EXERCISE INPUT:
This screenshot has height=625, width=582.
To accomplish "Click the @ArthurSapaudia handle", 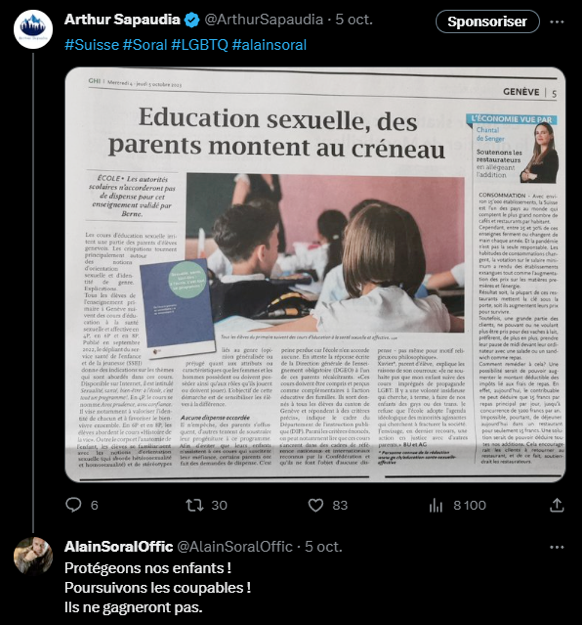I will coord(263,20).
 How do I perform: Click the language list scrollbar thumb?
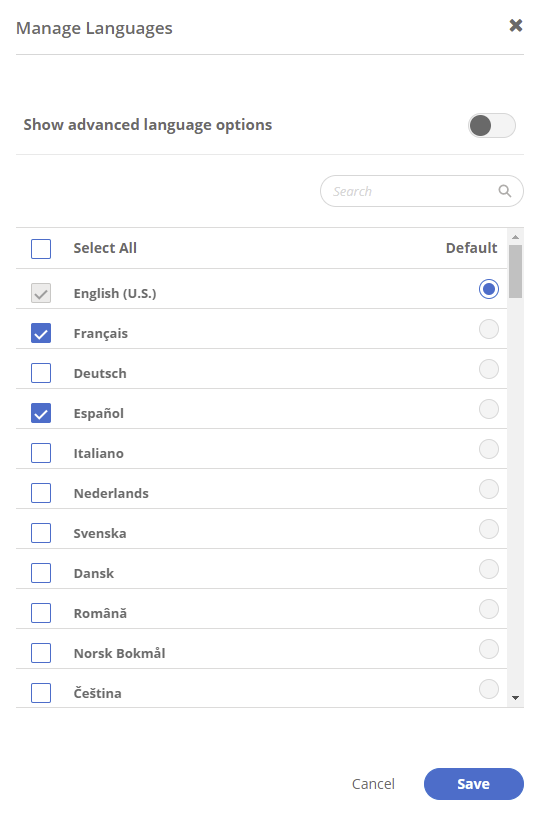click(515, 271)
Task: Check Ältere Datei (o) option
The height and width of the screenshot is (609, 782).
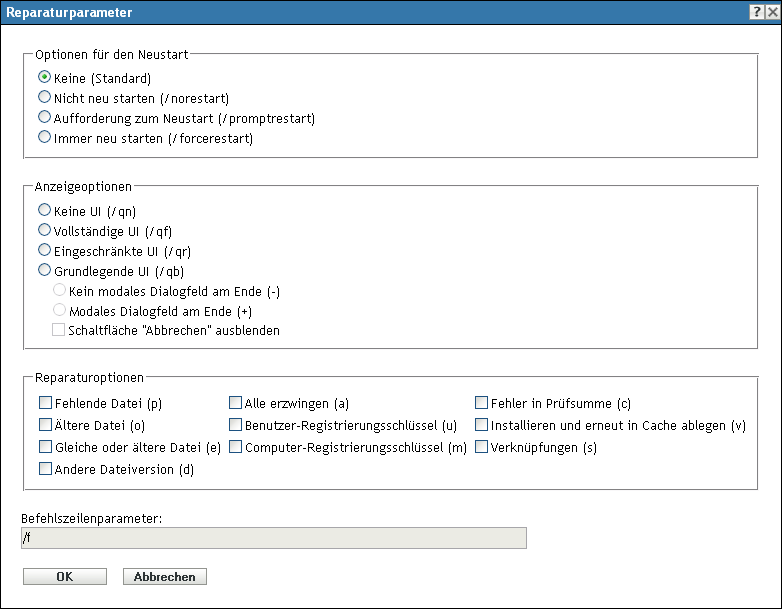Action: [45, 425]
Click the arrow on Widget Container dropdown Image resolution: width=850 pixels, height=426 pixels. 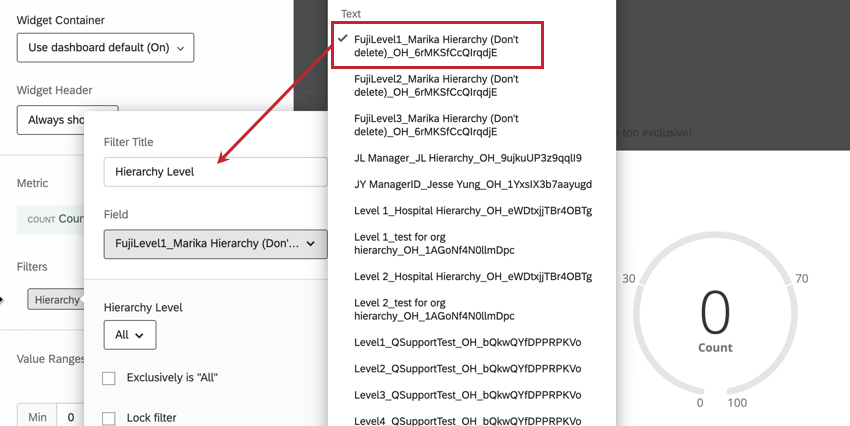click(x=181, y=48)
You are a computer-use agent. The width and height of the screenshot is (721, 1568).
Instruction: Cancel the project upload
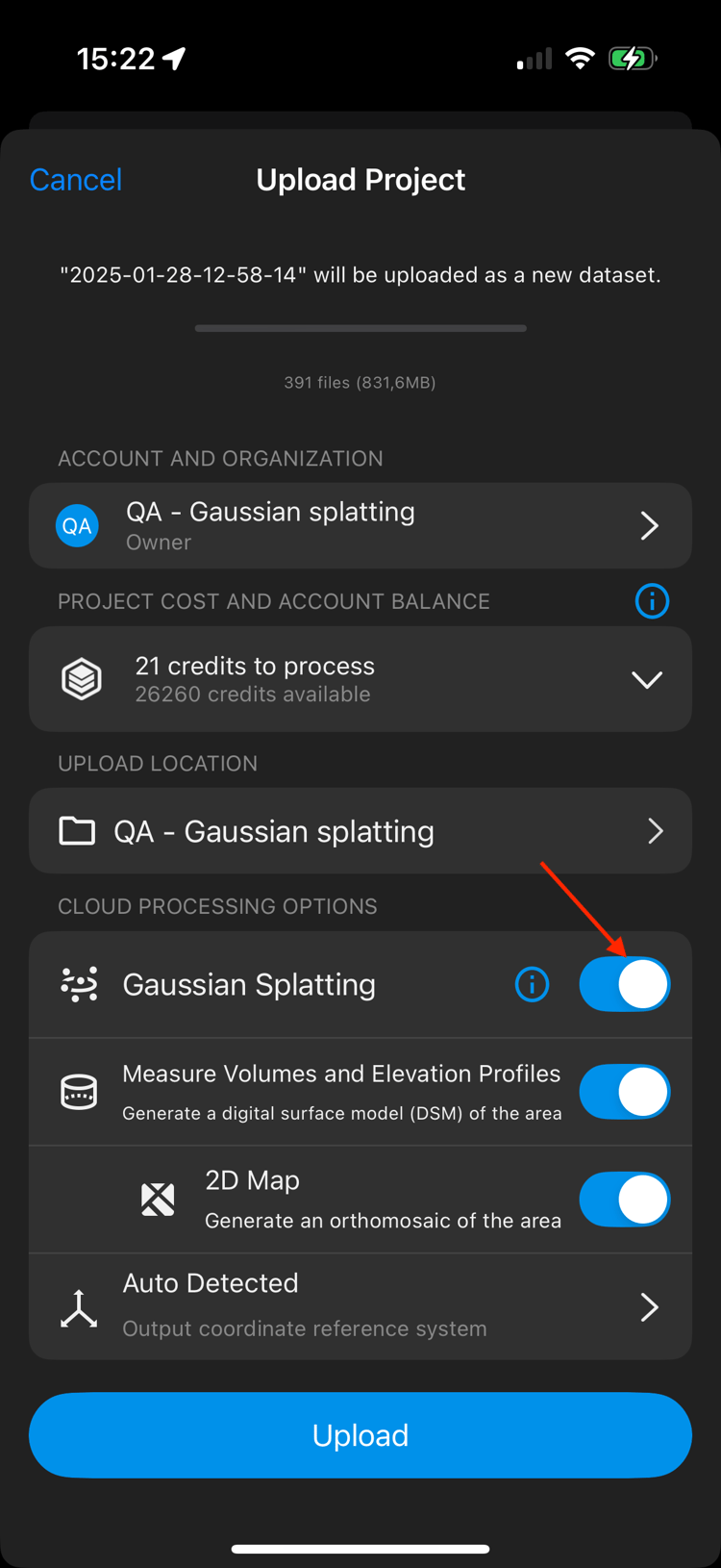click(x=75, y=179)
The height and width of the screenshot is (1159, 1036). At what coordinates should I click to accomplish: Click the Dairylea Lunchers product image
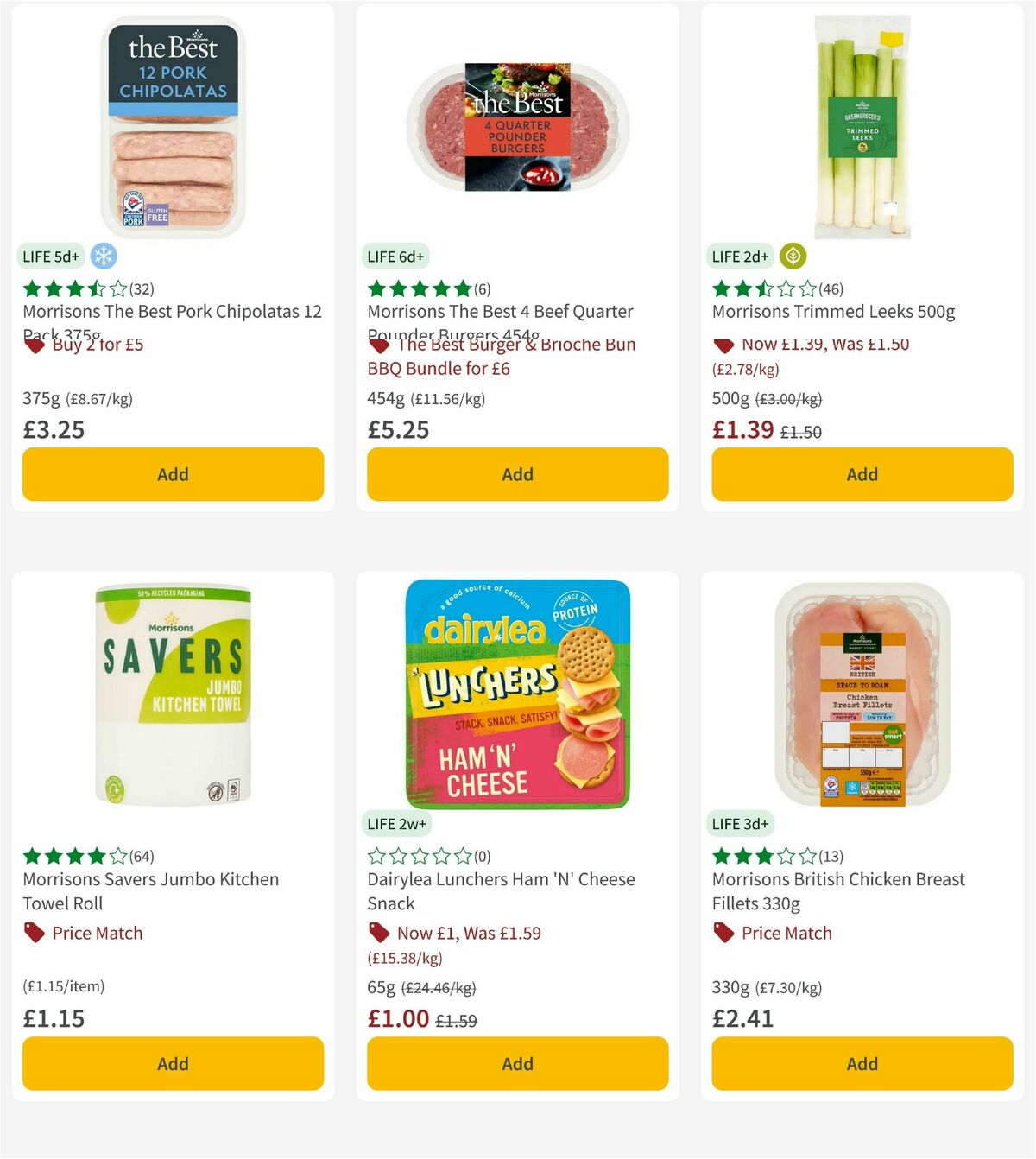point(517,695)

WHAT YOU NEED TO DO: Can you recast the records, from the line containing "The height and width of the screenshot is (1159, 1036)." through the end, as a numbered list with blank lines omitted and the pictures left out?

FULL OUTPUT:
1. The height and width of the screenshot is (1159, 1036). At what coordinates should I click to accomplish: Click the Dairylea Lunchers product image
2. point(517,695)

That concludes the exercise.